Indessen konnte die Bundesregierung keine Einigung zu Resilienz-Instrumenten für den Hochlauf der heimischen Solarindustrie herbeiführen, wodurch andere Investitionsstandorte in einem weltweit intensivierten Wettbewerb um die Ansiedlung von Transformationstechnologien – zulasten Europas – an Attraktivität gewinnen. Dennoch ist die führende Rolle Deutschlands bei der Entwicklung innovativer Produktionsverfahren und Photovoltaik-Technologien unberührt und bietet beispiellose Voraussetzungen für die zukünftige Wettbewerbsfähigkeit der deutschen Solarindustrie.

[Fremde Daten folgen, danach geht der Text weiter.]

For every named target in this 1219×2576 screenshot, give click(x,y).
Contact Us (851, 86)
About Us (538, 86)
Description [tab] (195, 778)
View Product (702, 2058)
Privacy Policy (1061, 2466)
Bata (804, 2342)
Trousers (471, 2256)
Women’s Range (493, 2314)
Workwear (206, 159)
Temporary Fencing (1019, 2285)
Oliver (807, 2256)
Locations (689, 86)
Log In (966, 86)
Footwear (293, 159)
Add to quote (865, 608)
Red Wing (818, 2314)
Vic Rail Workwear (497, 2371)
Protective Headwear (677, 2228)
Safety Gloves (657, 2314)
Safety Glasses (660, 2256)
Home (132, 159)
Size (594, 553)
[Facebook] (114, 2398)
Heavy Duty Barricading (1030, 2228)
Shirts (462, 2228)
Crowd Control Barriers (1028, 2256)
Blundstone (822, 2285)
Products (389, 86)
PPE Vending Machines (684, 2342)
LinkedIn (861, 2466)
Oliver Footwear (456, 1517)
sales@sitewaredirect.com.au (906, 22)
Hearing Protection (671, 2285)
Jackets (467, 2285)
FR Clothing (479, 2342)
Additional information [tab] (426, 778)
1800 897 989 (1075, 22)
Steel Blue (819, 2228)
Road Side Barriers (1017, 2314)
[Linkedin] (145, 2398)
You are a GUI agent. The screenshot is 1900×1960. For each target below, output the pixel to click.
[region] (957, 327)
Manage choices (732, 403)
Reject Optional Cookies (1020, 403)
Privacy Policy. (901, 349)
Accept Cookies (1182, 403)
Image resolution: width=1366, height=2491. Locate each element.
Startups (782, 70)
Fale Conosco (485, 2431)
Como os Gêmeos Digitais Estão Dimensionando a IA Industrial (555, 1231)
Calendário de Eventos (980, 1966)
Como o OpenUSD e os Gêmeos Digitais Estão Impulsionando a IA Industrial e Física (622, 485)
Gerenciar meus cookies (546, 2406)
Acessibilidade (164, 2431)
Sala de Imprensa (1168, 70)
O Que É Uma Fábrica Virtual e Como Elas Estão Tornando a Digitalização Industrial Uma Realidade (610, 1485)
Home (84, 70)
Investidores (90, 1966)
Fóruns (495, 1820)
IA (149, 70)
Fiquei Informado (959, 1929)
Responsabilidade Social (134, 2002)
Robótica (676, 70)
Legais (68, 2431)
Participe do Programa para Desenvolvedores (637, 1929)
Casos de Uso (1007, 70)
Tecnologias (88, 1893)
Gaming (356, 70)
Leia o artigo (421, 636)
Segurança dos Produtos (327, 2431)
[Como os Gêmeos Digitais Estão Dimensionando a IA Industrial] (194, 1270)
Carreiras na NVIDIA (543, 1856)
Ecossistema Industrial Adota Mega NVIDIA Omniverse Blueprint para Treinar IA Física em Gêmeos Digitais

Möchte die Bundesregierung ihre Unabhängigkeitsbestrebungen und gleichzeitig Konkurrenzfähigkeit erreichen, muss sich die industriepolitische Unterstützung auf solare Zukunftstechnologien konzentrieren, die bereits in Deutschland produziert werden. Diese in Deutschland entwickelten Technologien werden in absehbarer Zeit den von China dominierten Solarmarkt für herkömmliche Siliziummodule als weltweiten Standard ablösen und bieten das Potenzial, die Marktkonzentration zugunsten Europas aufzubrechen.

Chinas enorme Marktmacht

Die in Europa verfügbaren Produktionskapazitäten für PV-Module reichen derzeit lediglich aus, um vier Prozent der jährlich installierten PV-Leistung in Europa bereitzustellen. Der Ausbau der Solarenergie ist daher maßgeblich von Importen aus Drittstaaten, insbesondere aus China, abhängig. Dass derartige Abhängigkeiten riskant sind, haben in jüngster Vergangenheit zunächst die Covid-19-Pandemie und dann der russische Angriff auf das gesamte Staatsgebiet der Ukraine gezeigt. Weder sinkende Einkaufspreise für PV-Module auf dem Weltmarkt noch ein Überhang an unverkauften Solarmodulen in europäischen Lagern können über dieses persistente Risiko in der Lieferkette hinwegtäuschen; oder in anderen Worten: Lieferketten sind per se nicht verlässlich gegeben.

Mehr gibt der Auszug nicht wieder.